Lecture on Mitosis and Cell Cycle

Introduction

• Discussion centered around cell cycle focusing on mitosis.
• Importance of cyclins and CDKs in cell cycle progression.
• CDKs 4 and 6 are vital in G1 to S phase transition.
• CDK inhibitors are used in treating negative breast cancer.

Mitosis Basics

• Mitosis involves nuclear division (chromosomes divided) and cytokinesis (cytoplasmic division).
• Occurs in somatic (body) cells, which are always diploid (46 chromosomes in humans).
• Mitosis results in two genetically identical diploid daughter cells.

Mitosis vs. Cell Types

• Somatic Cells: Body cells, always diploid, undergo mitosis.
• Mitosis: Divides the nucleus (chromosomes), followed by cytokinesis (cytoplasm).
• In humans, body cells have 46 chromosomes which remain diploid post-mitosis.

Stages of Mitosis

• Prophase:
  • Nuclear membrane breaks down.
  • Nucleolus disappears.
  • Spindle fibers form from microtubule organizing centers (centrioles).
• Metaphase:
• Chromosomes line up at the metaphase plate.
• Spindle fully forms and attaches to chromosomes' centromeres via kinetochores.
• Anaphase:
  • Sister chromatids are pulled apart as cohesin protein dissolves.
• Telophase:
  • Chromosomes reach poles.
  • Nuclear membrane reforms.
  • Spindle fibers disassemble.
• Cytokinesis:
  • Animal cells: Cytoplasm divides outside-in using microfilament ring.
  • Plant cells: Cytoplasm divides inside-out due to rigid cell wall.

Cell Cycle Overview

• Interphase (G1, S, G2) not part of division; prepares for mitosis.
• Chromosomes replicate during S phase to prepare for division.

Chromosome Number and Division

• Diploidy: 2n = 46 in humans, remains constant through mitosis.
• Replicated Unreplicated Chromosomes: Post-anaphase chromosomes are unreplicated.

Factors Affecting Cell Division

• Growth factors and anchorage dependence crucial for mitosis.
• Density Dependence: Cells stop dividing when touching each other.

Cancer Cells

• Lack proper regulation, ignore density dependence, can metastasize.

• Mutation in genes like p53 affects tumor development.

• Master tumor suppressor gene; crucial for DNA damage response.

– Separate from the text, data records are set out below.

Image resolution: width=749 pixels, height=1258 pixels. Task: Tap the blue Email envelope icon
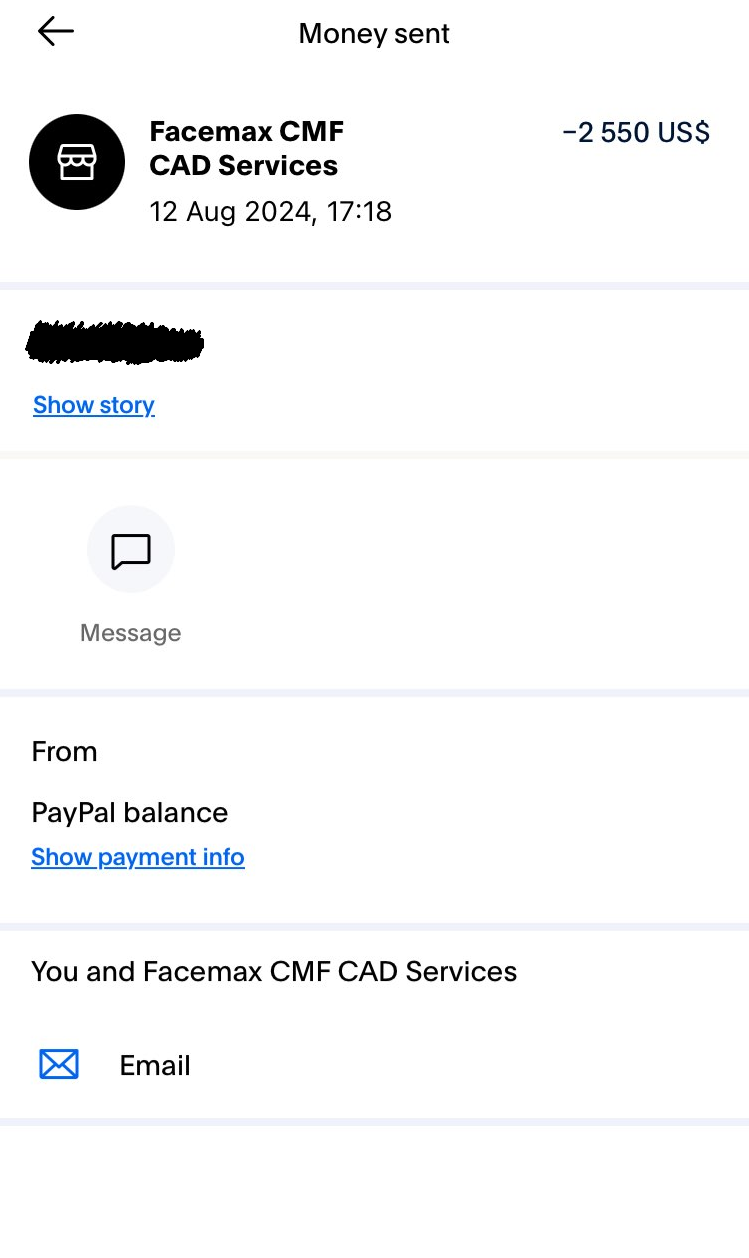click(59, 1065)
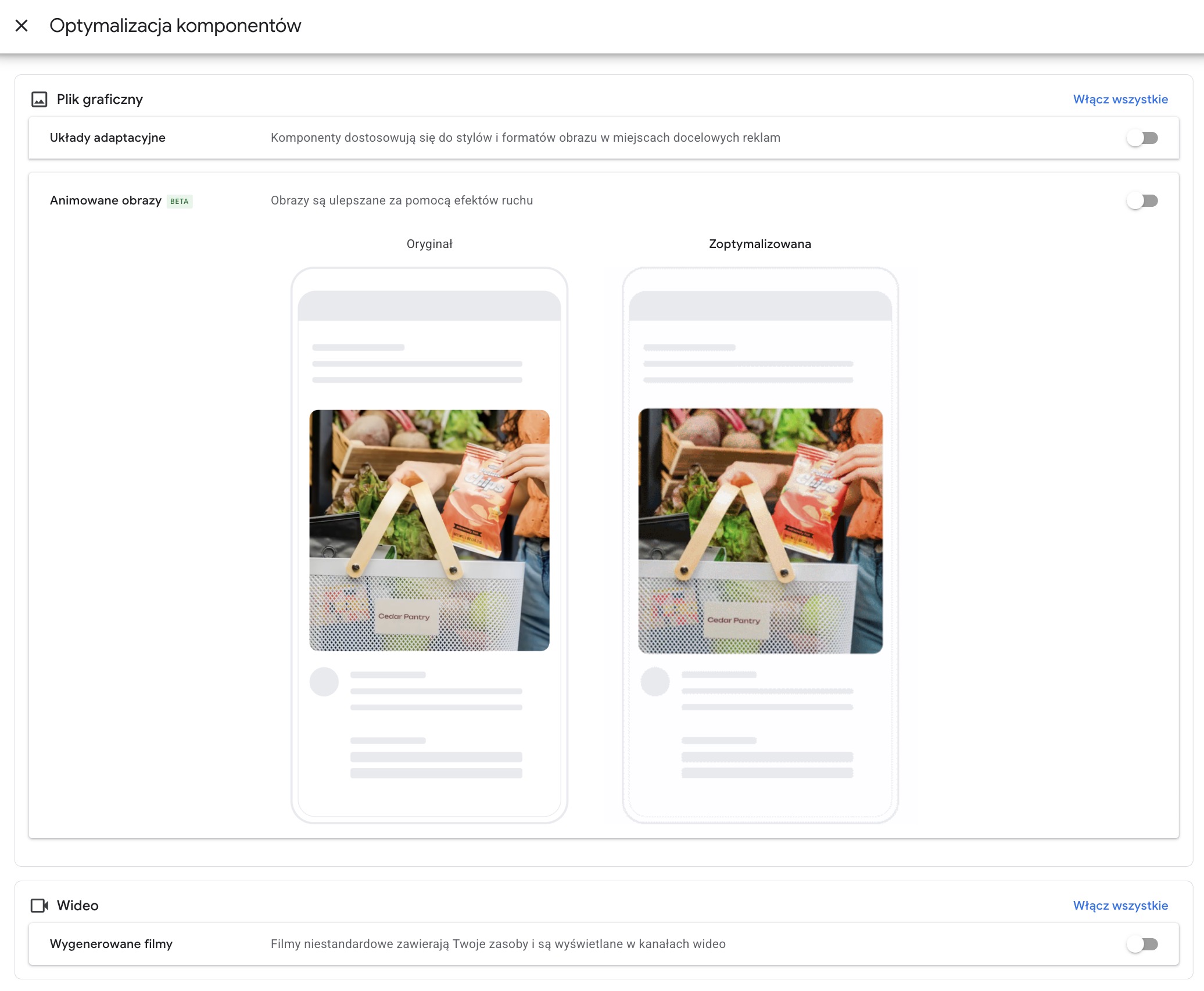Screen dimensions: 1204x991
Task: Click the Wideo camera icon
Action: (x=40, y=906)
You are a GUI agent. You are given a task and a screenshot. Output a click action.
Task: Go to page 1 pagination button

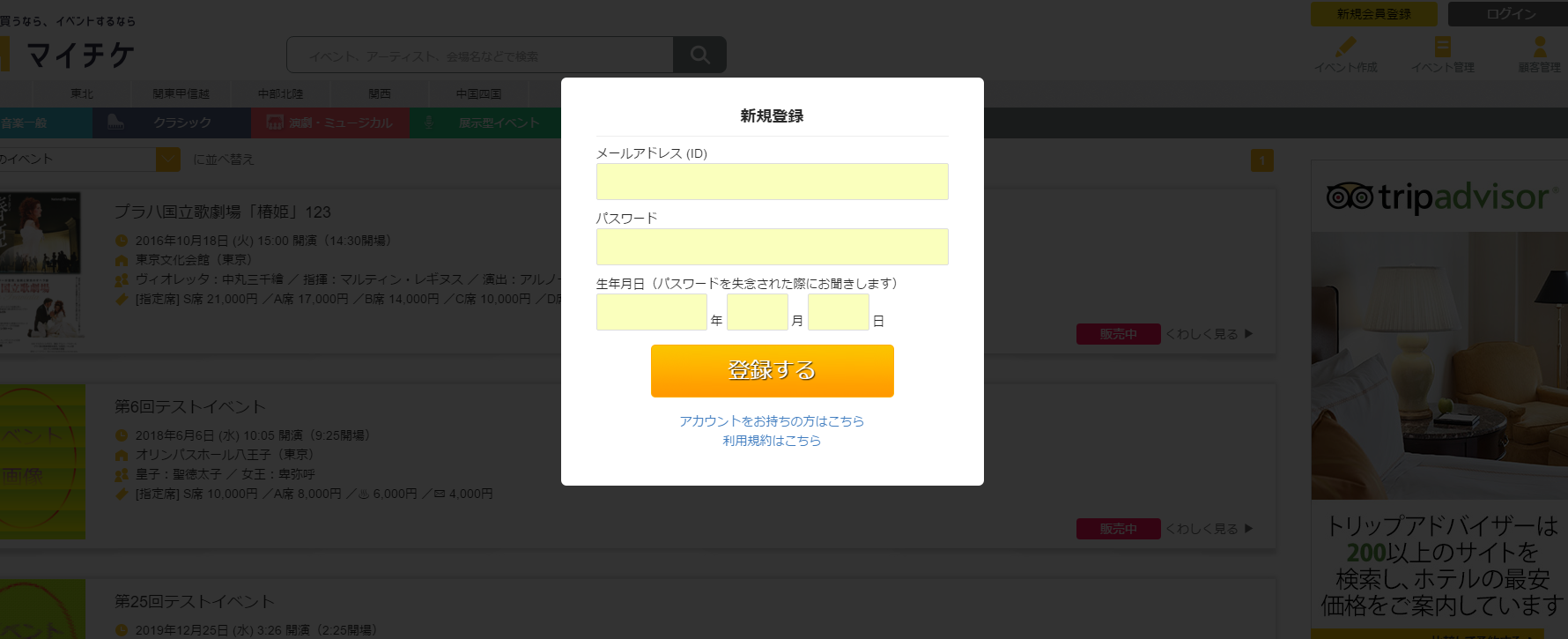tap(1261, 160)
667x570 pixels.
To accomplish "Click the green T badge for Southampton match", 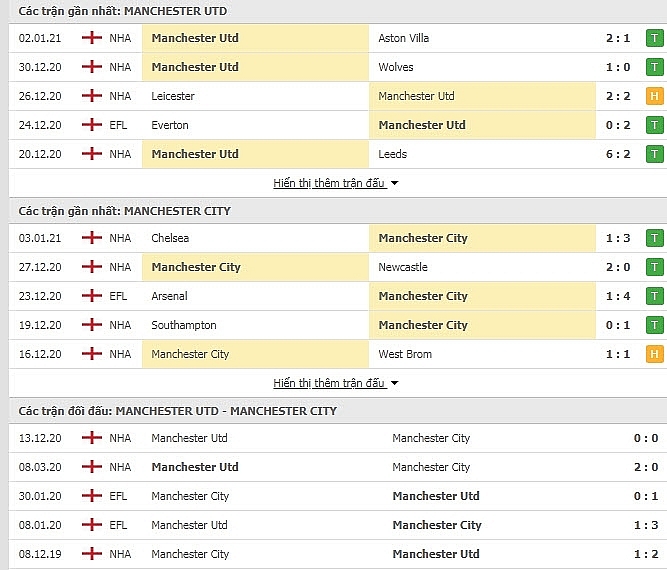I will coord(655,325).
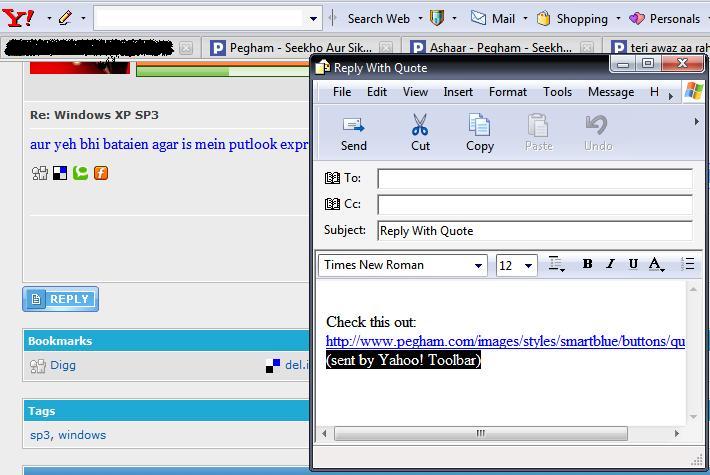Screen dimensions: 710x475
Task: Follow the windows tag link
Action: click(82, 435)
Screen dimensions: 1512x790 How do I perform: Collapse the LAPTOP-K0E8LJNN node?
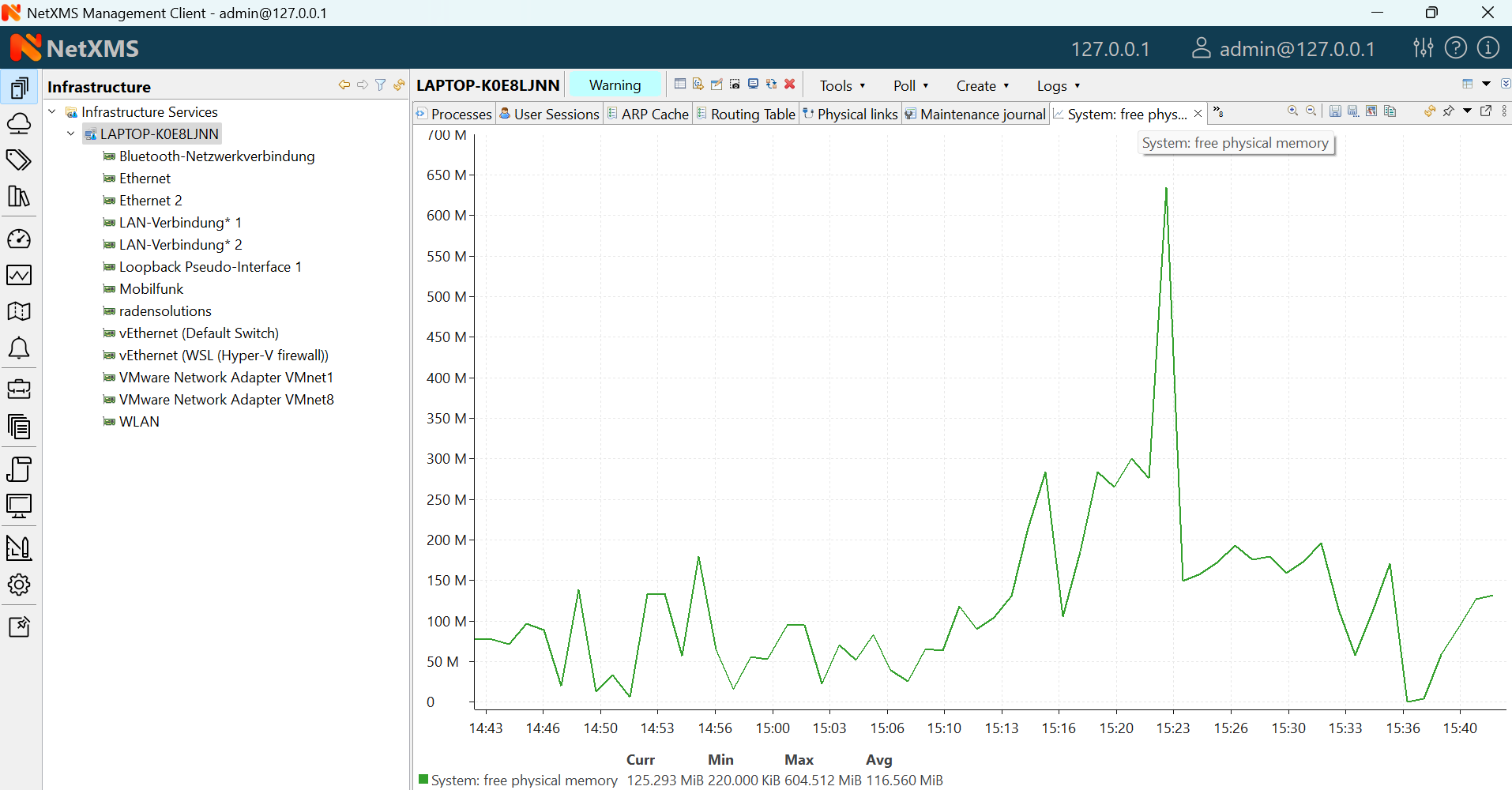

  • Loss of function can lead to cancer.

• Cancer Development:

  • Involves multiple mutations over time.
  • Tumors can be benign or malignant.

Cancer and Treatment

• p53 Function: Tumor suppressor gene halts cell cycle for DNA repair or cell death.
• Telomerase: Enzyme associated with aging and immortalizing cancer cells.
  • Its activity decreases with age.
• Treatments:
  • Radiation: Disrupts cell repair mechanisms.
  • Chemotherapy: Targets dividing cells but affects healthy dividing cells too.
  • Immunotherapy: Boosts immune response but effectiveness varies.

Apoptosis

• Programmed cell death for removing damaged cells.
• Important for damage control, e.g., in sunburned skin.

Conclusion

• Mitosis ensures genetic consistency for growth and repair.
• Advances in understanding cell division have led to improved treatments for diseases like cancer.

The lecture wraps up with a note on the importance of continued research in cancer treatments and the impact of genetic understanding on medical advancements.